Records drawn from a dataset
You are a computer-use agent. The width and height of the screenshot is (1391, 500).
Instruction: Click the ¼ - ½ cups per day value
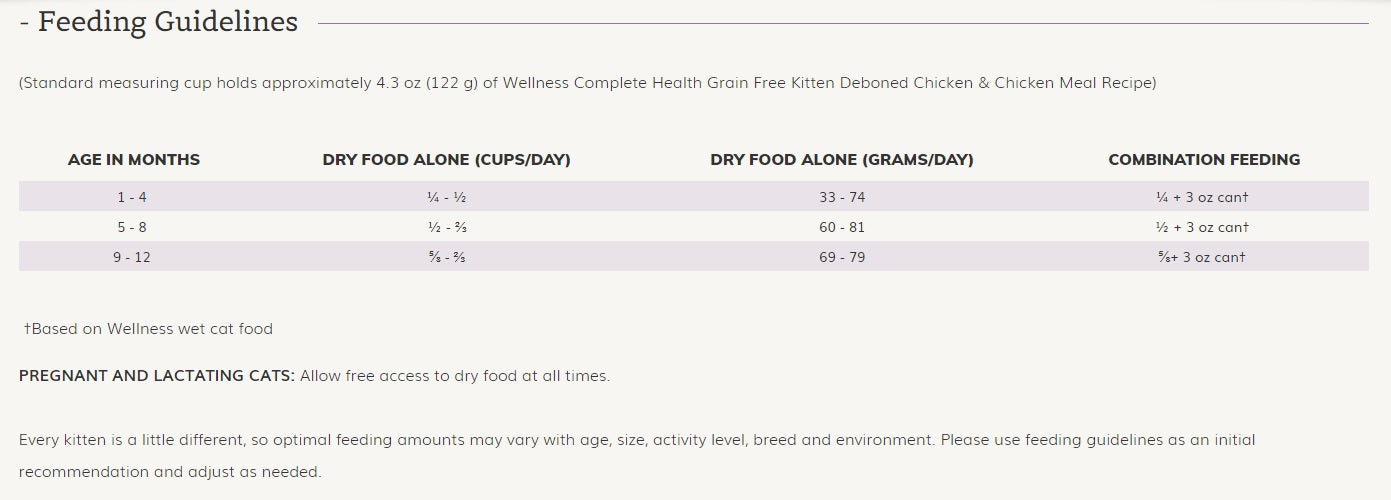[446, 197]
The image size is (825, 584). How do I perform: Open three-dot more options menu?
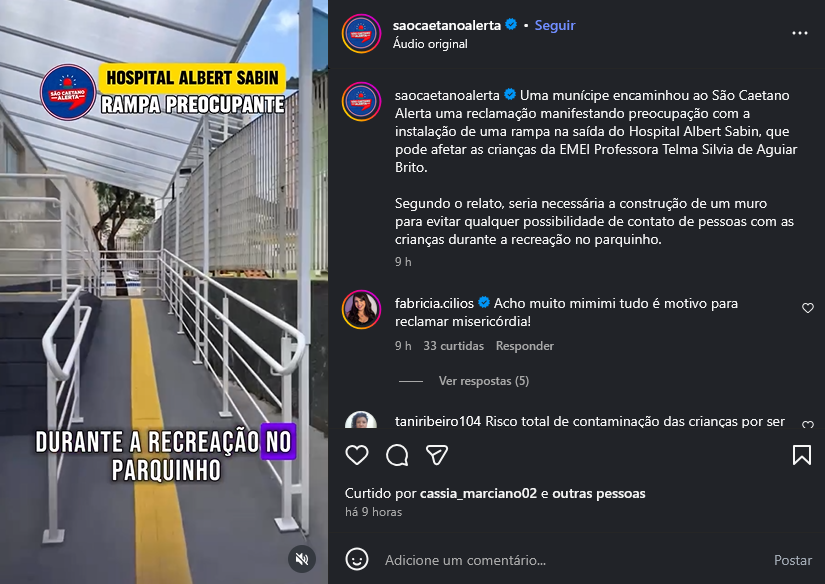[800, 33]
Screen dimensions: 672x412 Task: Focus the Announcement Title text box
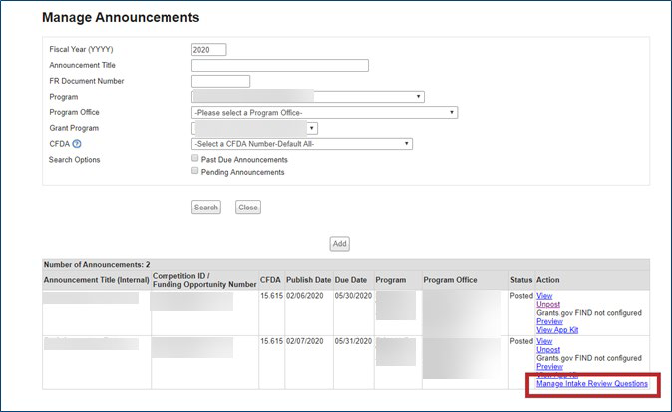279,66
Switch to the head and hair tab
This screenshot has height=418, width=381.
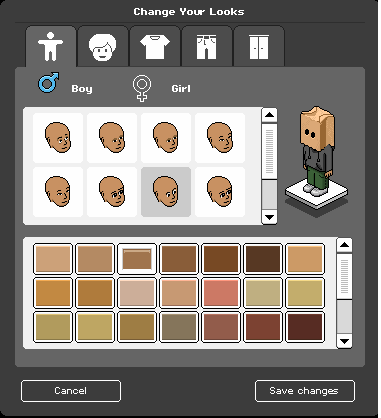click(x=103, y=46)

* * *

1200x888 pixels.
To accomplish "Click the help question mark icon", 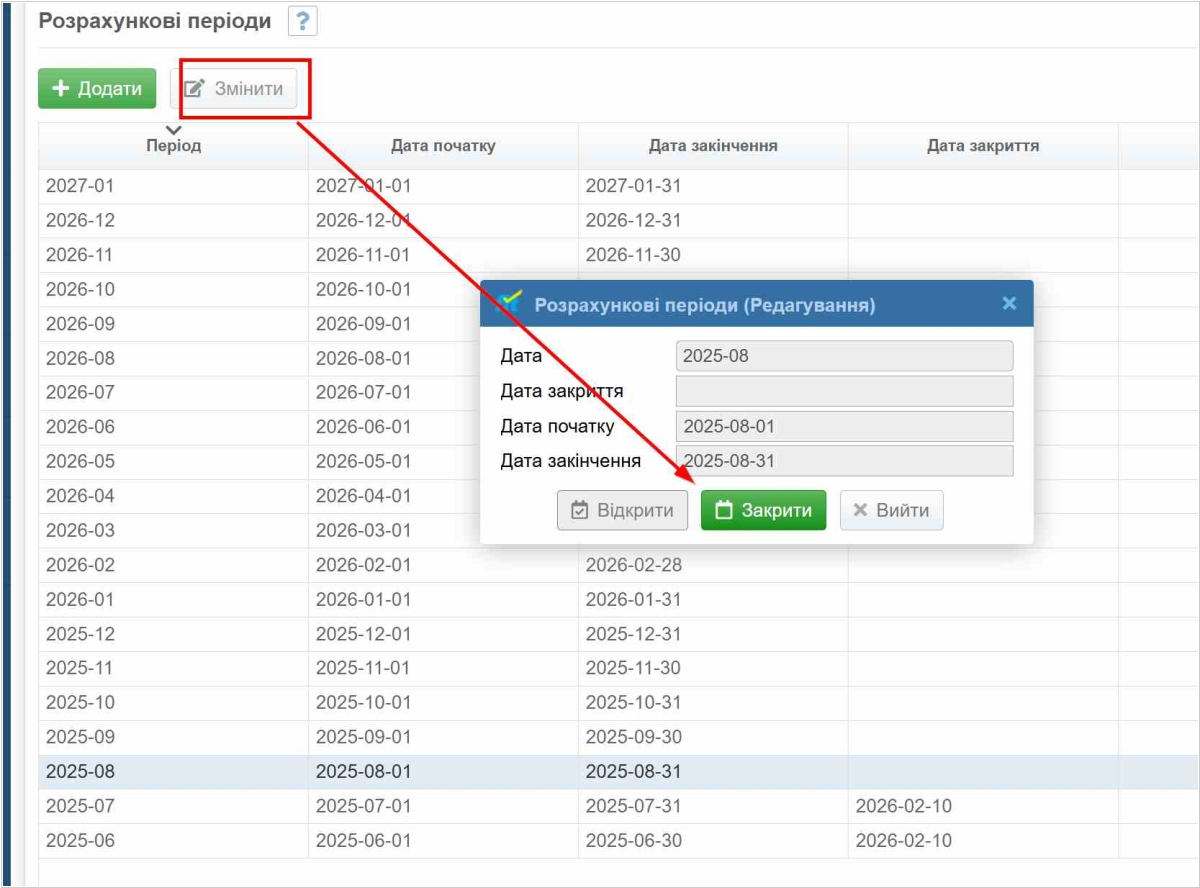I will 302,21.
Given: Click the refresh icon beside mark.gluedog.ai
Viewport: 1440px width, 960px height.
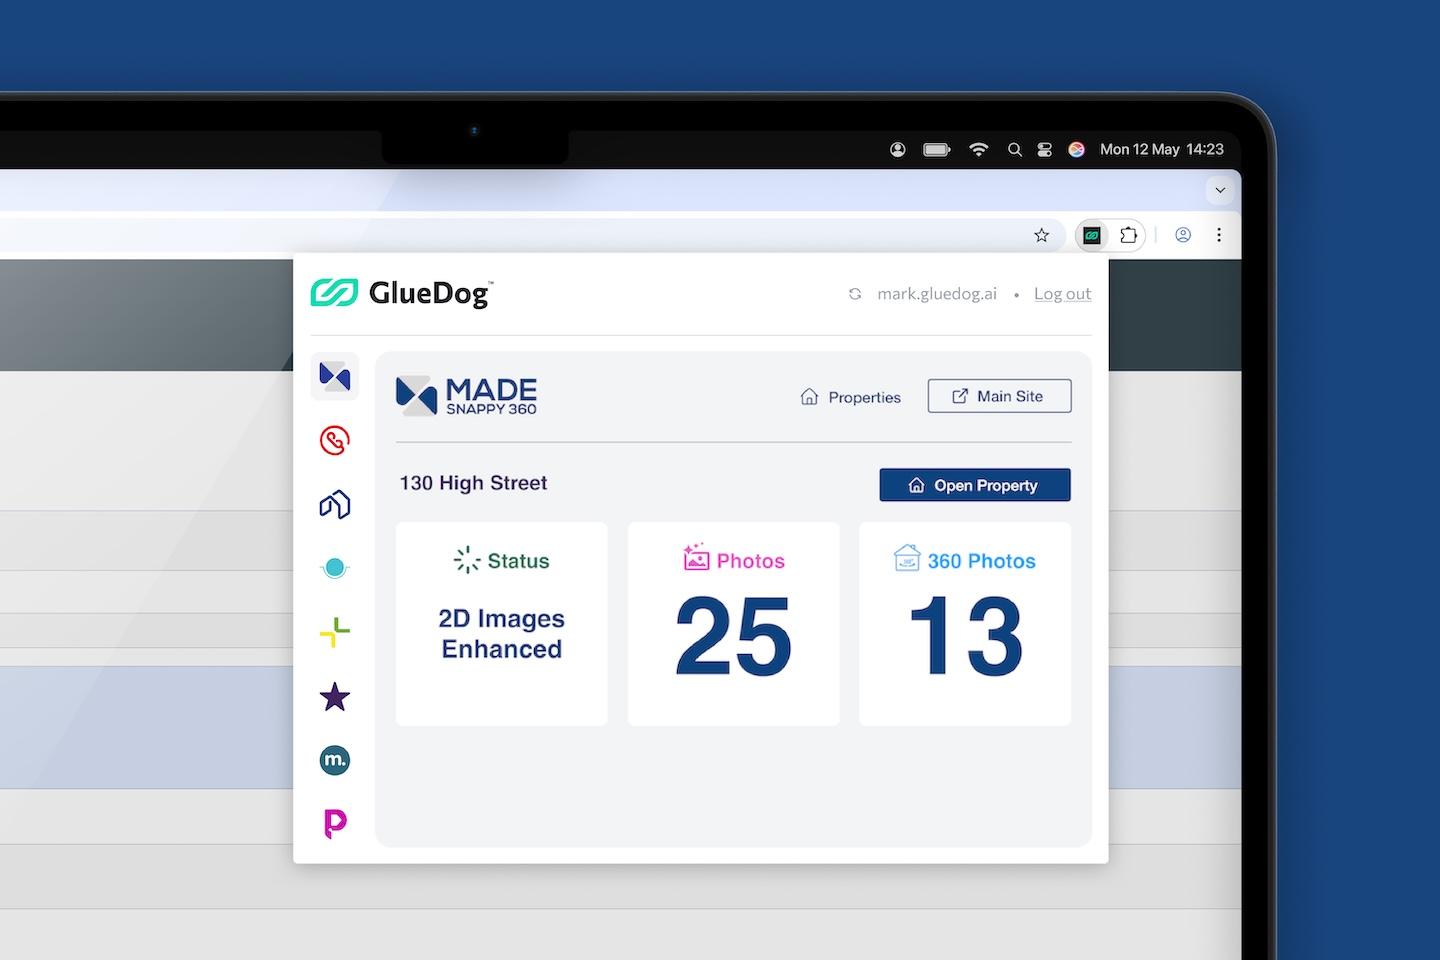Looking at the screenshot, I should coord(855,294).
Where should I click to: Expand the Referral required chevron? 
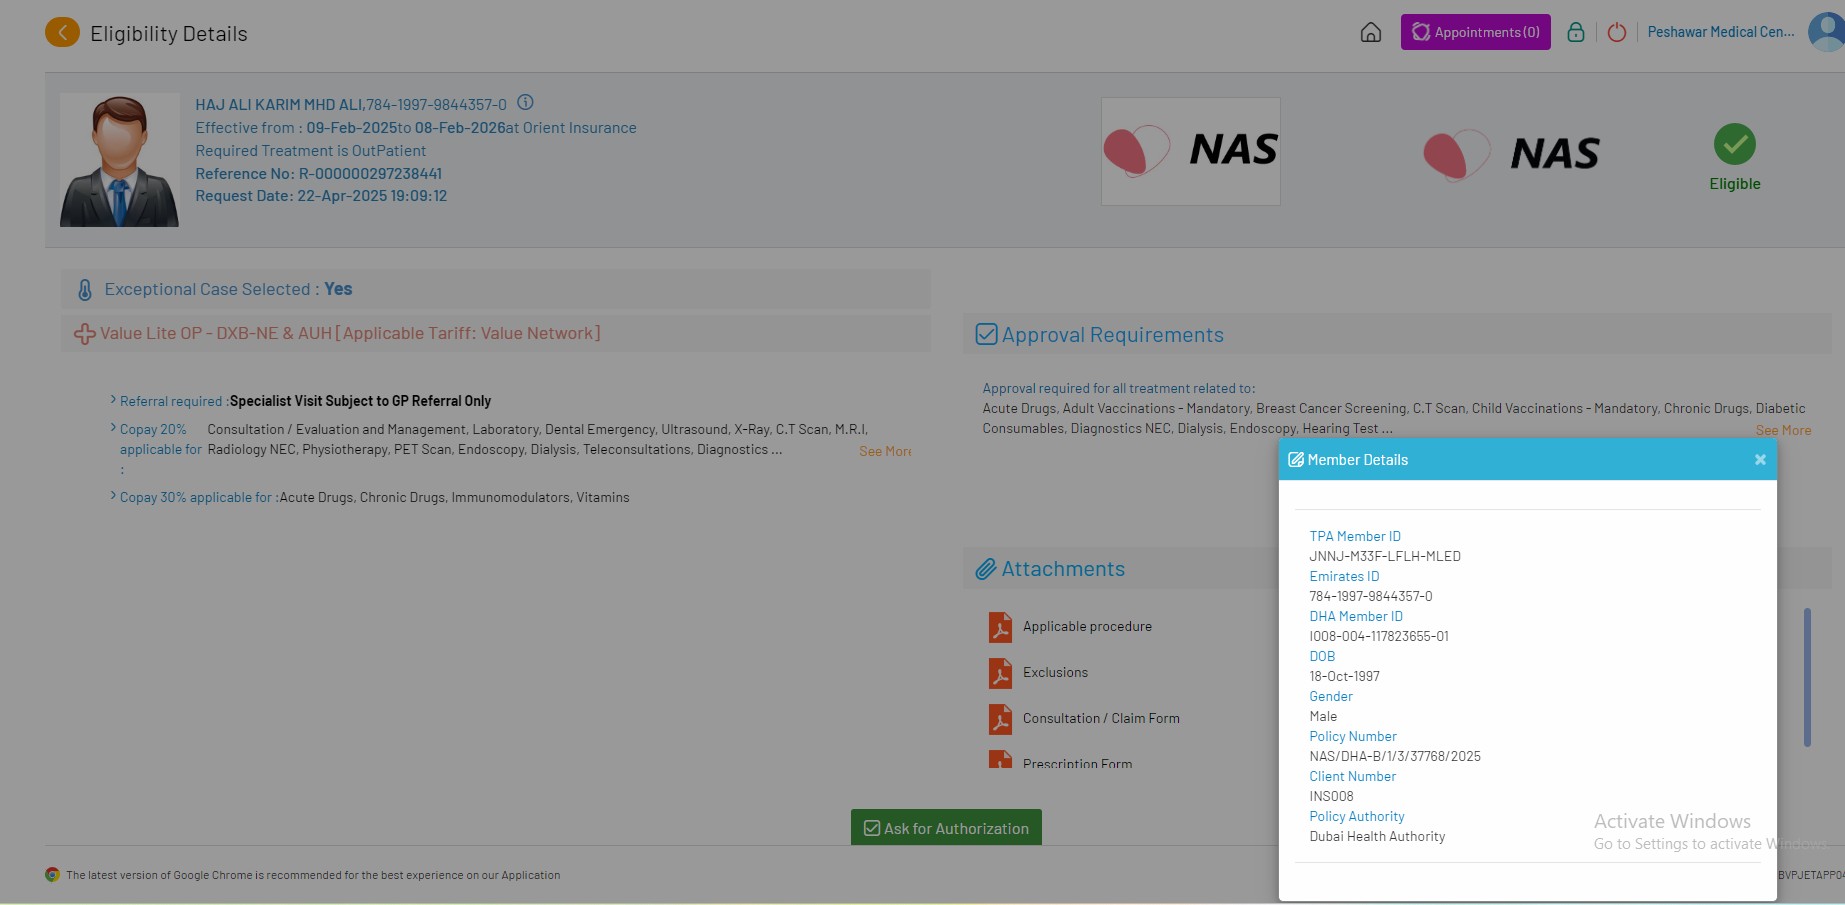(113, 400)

==

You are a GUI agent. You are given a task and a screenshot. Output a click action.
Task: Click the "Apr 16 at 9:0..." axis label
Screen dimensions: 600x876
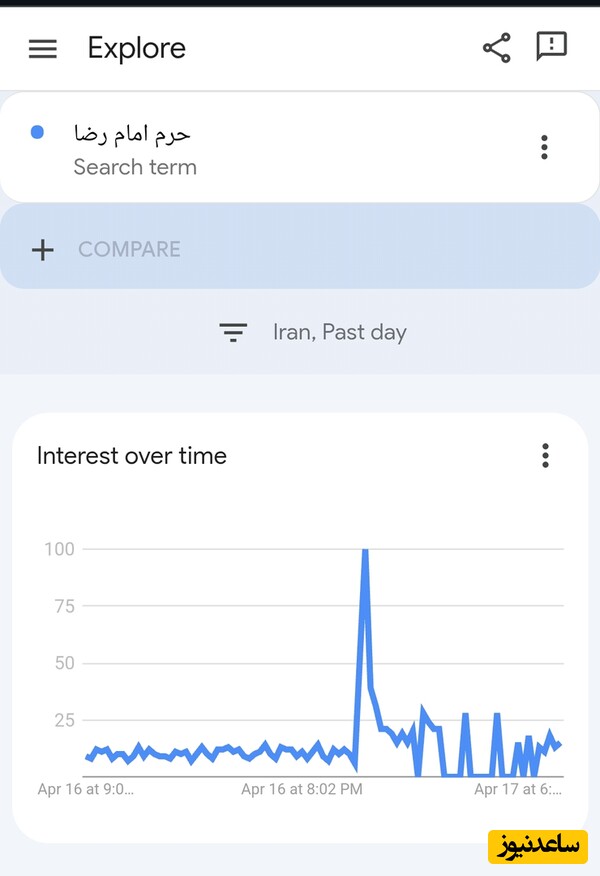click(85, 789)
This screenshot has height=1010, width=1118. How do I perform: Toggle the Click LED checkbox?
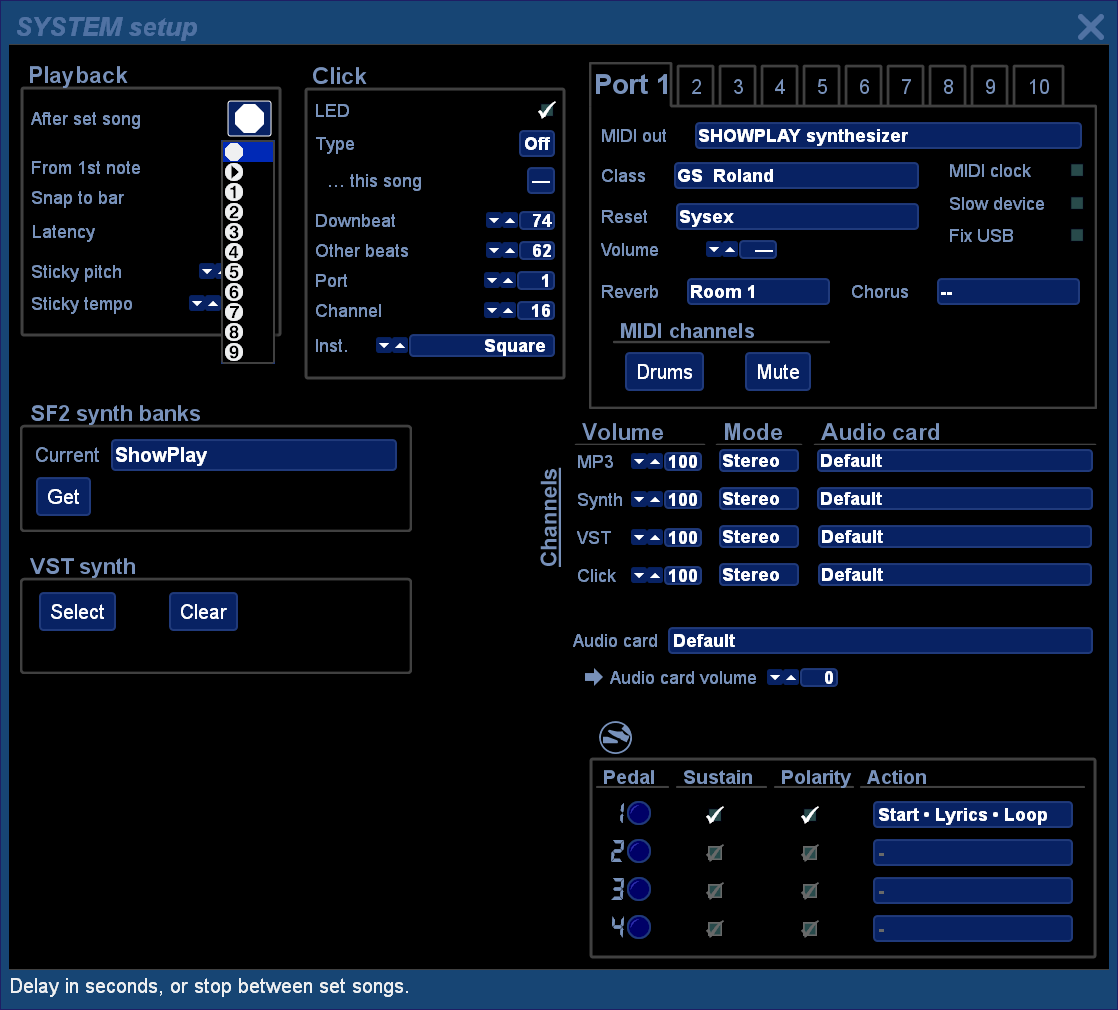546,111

What is being asked →
Which lines above include the word "agent"? Show each one.

Solved exercise →
You are a computer-use agent. The width and height of the screenshot is (1391, 500).
You are a GUI agent. You are given a task and a screenshot. Output a click action.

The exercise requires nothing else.